Run KoboldCpp On Google Colab

Running LLMs locally requires a desktop or laptop with decent hardware. Those who have a gaming or productivity rig with a dedicated GPU can run small to medium models locally without breaking a sweat.

If you don’t have a dedicated GPU or have one with 6GB or less VRAM, running even small models locally at an acceptable quant can be challenging. But that doesn’t mean you should give up on running LLMs with KoboldCpp and the privacy benefits that come along with it.

KoboldCpp On Google Colab

Google Colab is a cloud-based service that offers limited free access to computing resources, including GPUs. You can run KoboldCpp on Google Colab and use 24B or smaller models at Q4_K_S or IQ4_XS quantization for AI roleplay.

Google offers Colab for machine learning, research, and educational purposes. The service is free, but resources are not guaranteed. Depending on available resources, your instance might disconnect, or you may not be able to use Colab.

If you want a reliable and low-cost alternative to access dedicated computing resources for AI roleplay, learn how to run KoboldCpp on Runpod.

How To Run KoboldCpp On Google Colab

It’s easy to run KoboldCpp on Google Colab using KoboldCpp’s Notebook.

Open KoboldCpp’s Notebook.
Choose a Model from the dropdown menu or enter the URL of a GGUF model from Hugging Face.
Do not change the number of Layers. The default setting offloads all model layers onto the GPU.
Choose your Context Size from the drop-down menu or enter your own value. For larger models (15B or bigger), setting a Context Size over 8,192 may not work, depending on available resources.
Keep Flash Attention enabled (default setting). Don’t disable it unless necessary.
Enable Multiplayer only if you want to share your session with others.
Keep Delete Existing Models enabled (default setting).
You can optionally load Image and Speech generation models. Keep in mind that these models also require computing resources. You might not be able to use all the models you want if they exceed the resources Colab offers for free.
Enable Allow Save To Google Drive only if you want to save data from the KoboldAI Lite frontend. If you are using a different frontend that saves your conversations, like SillyTavern, you don’t need to turn this option on.

Once you finish configuring the options, click the play button and wait for Colab to complete setting up your virtual machine. You can scroll down to view the logs and progress.

Once the setup is completed, Colab will provide you with Cloudflare tunnel links to access your KoboldCpp instance. You can use these links on your frontend to connect to KoboldCpp’s API.

Google Colab Cloudflare Tunnel Link On SIllyTavern

You will need to keep the Colab page open and complete any CAPTCHA if prompted. Google will shut down your virtual machine if you fail to complete the CAPTCHA.

Incomplete Setup

If your logs end with “Could not load text model,” then there is something wrong with your configuration. Either the Context Size you chose was too high and there wasn’t enough VRAM available to allocate for KV Cache, or the model size/quant was too large.
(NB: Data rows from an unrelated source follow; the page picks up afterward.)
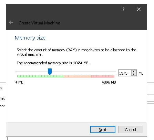Close the Create Virtual Machine dialog

click(139, 9)
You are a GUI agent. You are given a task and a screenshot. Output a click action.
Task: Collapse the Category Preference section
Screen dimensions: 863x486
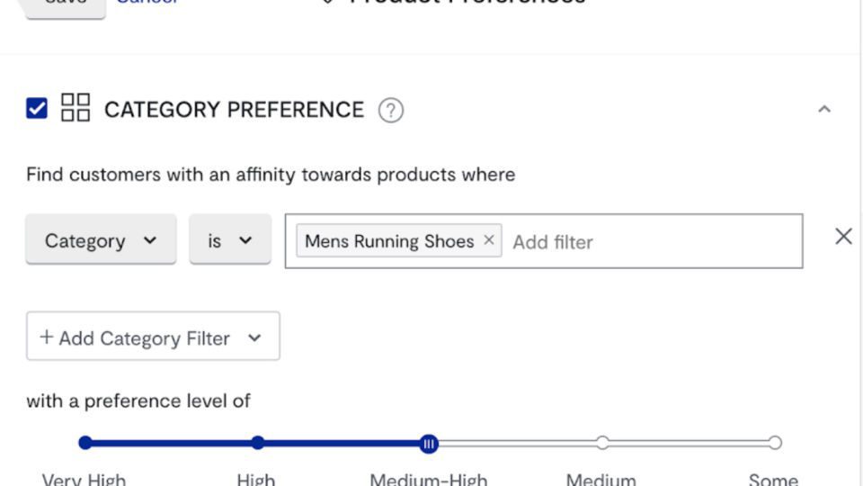pos(823,110)
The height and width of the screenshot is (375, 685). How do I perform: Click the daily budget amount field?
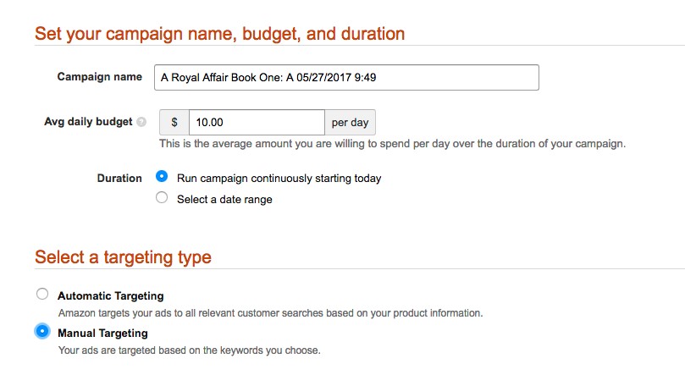click(257, 122)
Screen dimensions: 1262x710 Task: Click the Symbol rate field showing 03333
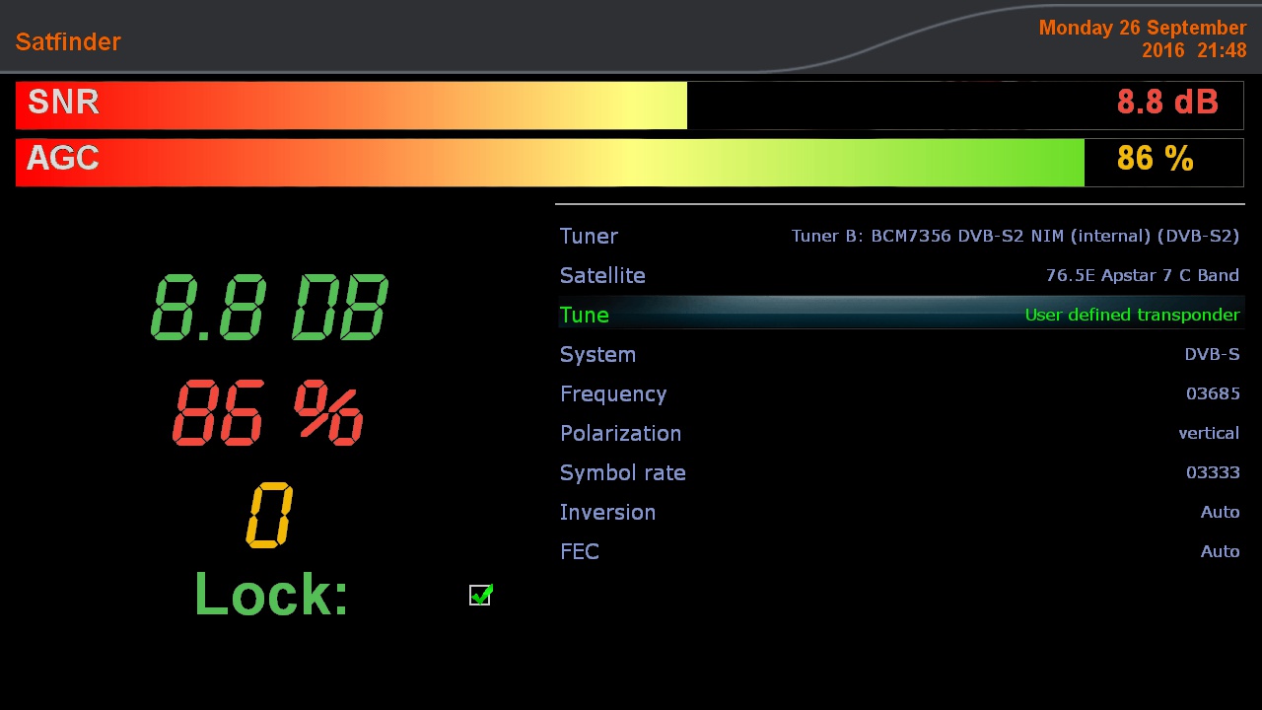coord(1213,472)
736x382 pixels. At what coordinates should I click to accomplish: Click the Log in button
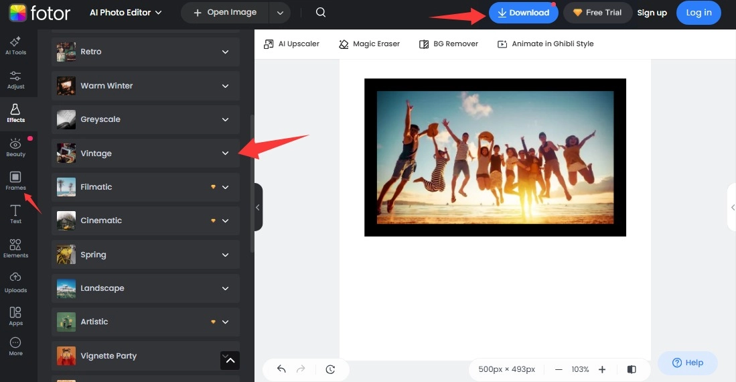[698, 13]
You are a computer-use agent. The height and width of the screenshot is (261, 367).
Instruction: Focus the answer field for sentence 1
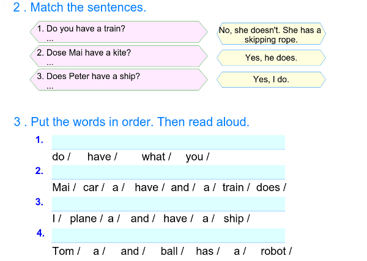[168, 142]
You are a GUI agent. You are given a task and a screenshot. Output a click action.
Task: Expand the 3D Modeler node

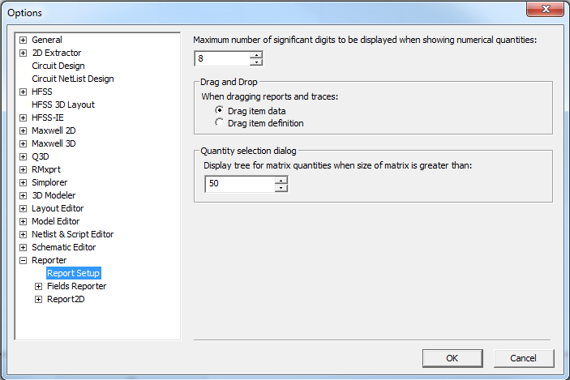coord(23,195)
Refer to the logs to identify what went wrong, update your configuration, and try again.

Terminate Your Virtual Machine

To terminate the virtual machine Colab setup for you, select the drop-down menu for Additional connection options > Manage sessions > Terminate current session (by clicking the trash icon).

Alternatively, you can click the stop button (where the play button was previously). This only stops your session and can be used to change your model or adjust other settings. It does not terminate your virtual machine.
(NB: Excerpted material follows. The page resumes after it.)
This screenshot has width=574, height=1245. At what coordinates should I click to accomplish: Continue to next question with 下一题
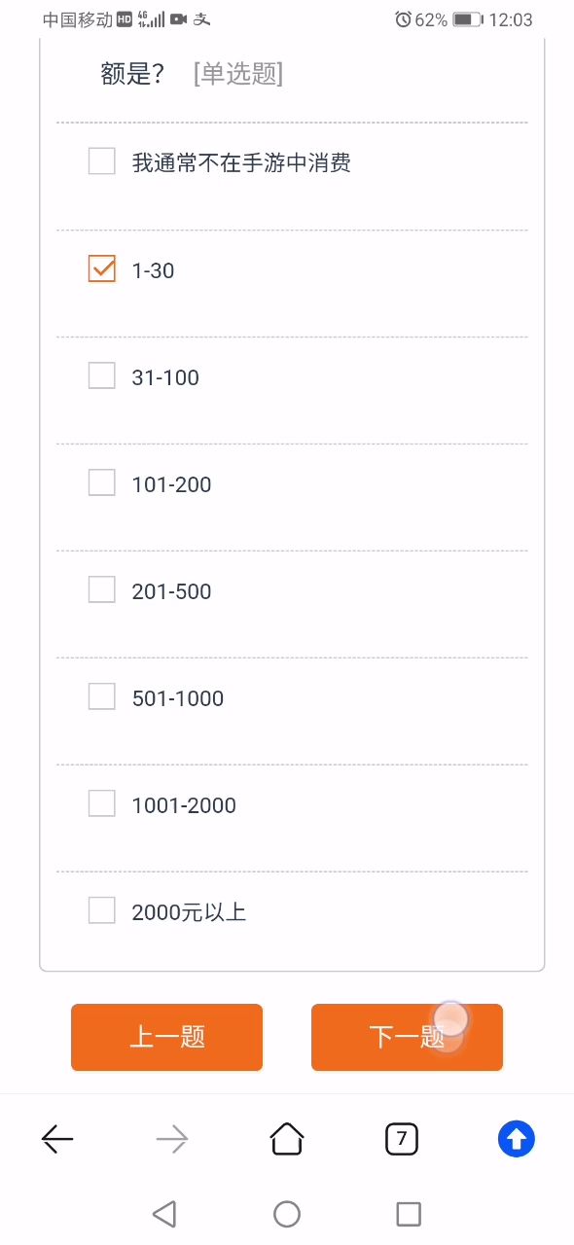(x=407, y=1037)
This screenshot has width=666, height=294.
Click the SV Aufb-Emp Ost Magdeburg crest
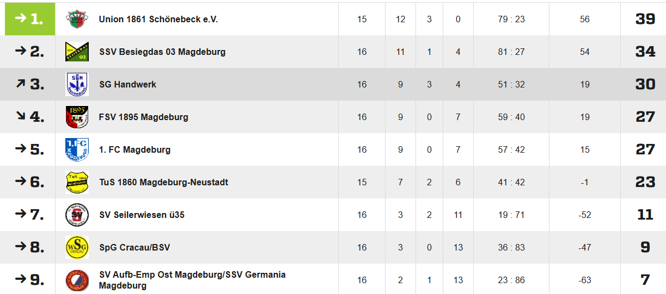(77, 280)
Privacy While Using Google Colab

Although you are not running models “locally” when using Google Colab, you still have more control over your data compared to using cloud providers to access LLMs. KoboldCpp’s Notebook does not log any prompts or generations.

Google can see the model you are using and the resources it consumes. Once you terminate your session, by default, Colab deletes the machine and all its data. Monitoring and storing your prompts and generations use more resources than they are worth.
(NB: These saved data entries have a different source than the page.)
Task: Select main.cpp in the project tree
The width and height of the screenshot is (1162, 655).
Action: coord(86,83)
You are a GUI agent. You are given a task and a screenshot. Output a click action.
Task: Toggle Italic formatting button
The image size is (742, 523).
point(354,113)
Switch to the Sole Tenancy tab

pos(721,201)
However, it is still a cloud service, and 100% privacy cannot be guaranteed. Avoid sharing any personally identifiable information in your conversations, and adhere to Google Colab’s Terms of Service.

Troubleshooting And Help

The logs provide useful information to help you understand what’s going wrong if Colab fails to load your model. However, if you can’t figure it out on your own, you can ask for help on KoboldAI’s Discord server or the r/KoboldAI subreddit.

Rub KoboldCpp On Google Colab

If your hardware can’t handle running LLMs locally, you can still enjoy private, free AI roleplay by running KoboldCpp on Google Colab. KoboldCpp’s Notebook simplifies setup, and you can connect any frontend to KoboldCpp’s API using the Cloudflare tunnel links Colab provides.

Since Google Colab is free, it’s not always available and offers limited resources. If you want a reliable and low-cost alternative, consider running KoboldCpp on Runpod.

Running KoboldCpp on Colab gives you more control over your data compared to other LLM providers, but since it’s still a cloud service, avoid sharing personal information and follow Google Colab’s Terms of Service.